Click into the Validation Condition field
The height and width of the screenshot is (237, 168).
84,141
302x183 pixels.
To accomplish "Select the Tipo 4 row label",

**WORK REQUEST**
The entries above are to be output exactly as they appear.

**ANSWER**
Click into the Validation Condition field
The height and width of the screenshot is (237, 168).
84,141
302x183 pixels.
To accomplish "Select the Tipo 4 row label",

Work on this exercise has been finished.